2. Carefully examine the source code of the program and try to understand what is does in every step and how it works. This will not be so easy, but it is a very good exercise to try to do this. First just try to get a rough idea of what is going on in the different parts of the program, then successively try to understand more and more details. If something seems very difficult, skip it and come back to it later. Some of this work may have to be done also after the supervised session, but ask as much as possible while you can. Some explanations of C code syntax that might help:

• #define N 7 Defines the constant N to be the value 7.
• /* a comment is written like this */
• {} are used to group several instructions.
• int i; Declares that the program should reserve one memory cell for an integer variable and call it i.
• int a[100]; Declares that the program should reserve 100 consecutive memory cells for integer variables which can then be referred to as a[0] to a[99] (NOT a[1] to a[100]!).
• int b[10][10]; Reserves an integer matrix. The rows are stored after each other in memory.
• char a; Declares a character variable.
• printf and scanf are predefined input/output functions. Don't worry about the details.
• i=k+2; Computes the value of k+2 and puts it in the memory location called i. This is called an assignment operation.
• i++; Increase i by 1.
• if(i==4) some instruction; If i is 4 do the instruction. Note that == is a logical test and not an assignment. != means "not equal to".
• while(i==4) some instruction; Repeat the instruction until the condition i==4 is no longer satisfied.
• for (i=0; i<=100; i++) some instruction; First set i to 0 and do the instruction. Then set i to 1 and do the instruction again. Repeat for all i up to and including 99.

With programming experience

 2. In the lectures we have seen how we can solve the alignment problem for an arbitrary matrix with pairwise matching scores, and a gap cost. Unfortunately, the assumption that the gap cost is proportional to the length of the gap is not biologically accurate, since if an insertion or deletion takes place it could almost as well be a longer piece that is inserted or deleted. A more accurate way to model this could be to have a high fixed cost d for the first position of a gap, and then a lower cost e for remaining positions.
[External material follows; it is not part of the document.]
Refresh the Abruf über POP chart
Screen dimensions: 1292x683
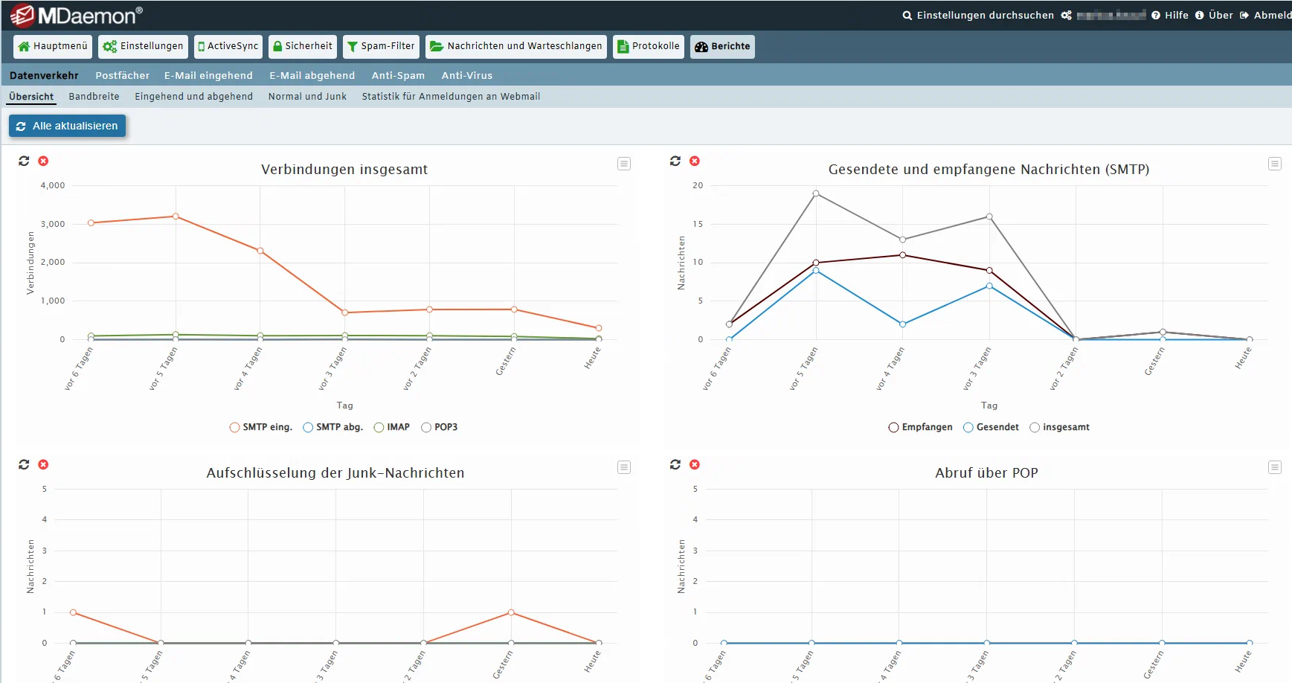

The question is now how the algorithms could be generalized to handle this case?  Try different value combinations for the generalized version of the program. What do you observe?

Optional

3. Sometimes there exist several alignments with equal score. Suggest a modification of the algorithm that computes all optimal alignments.

4. Since the algorithm and the scoring model are build on several assumptions that might not reflect reality in every detail, it can be interesting to compute other alignments which have an almost optimal score. Suggest a modification of the algorithm that either computes the 10 best alignments or that computes all alignments which are better than the optimal score minus 5.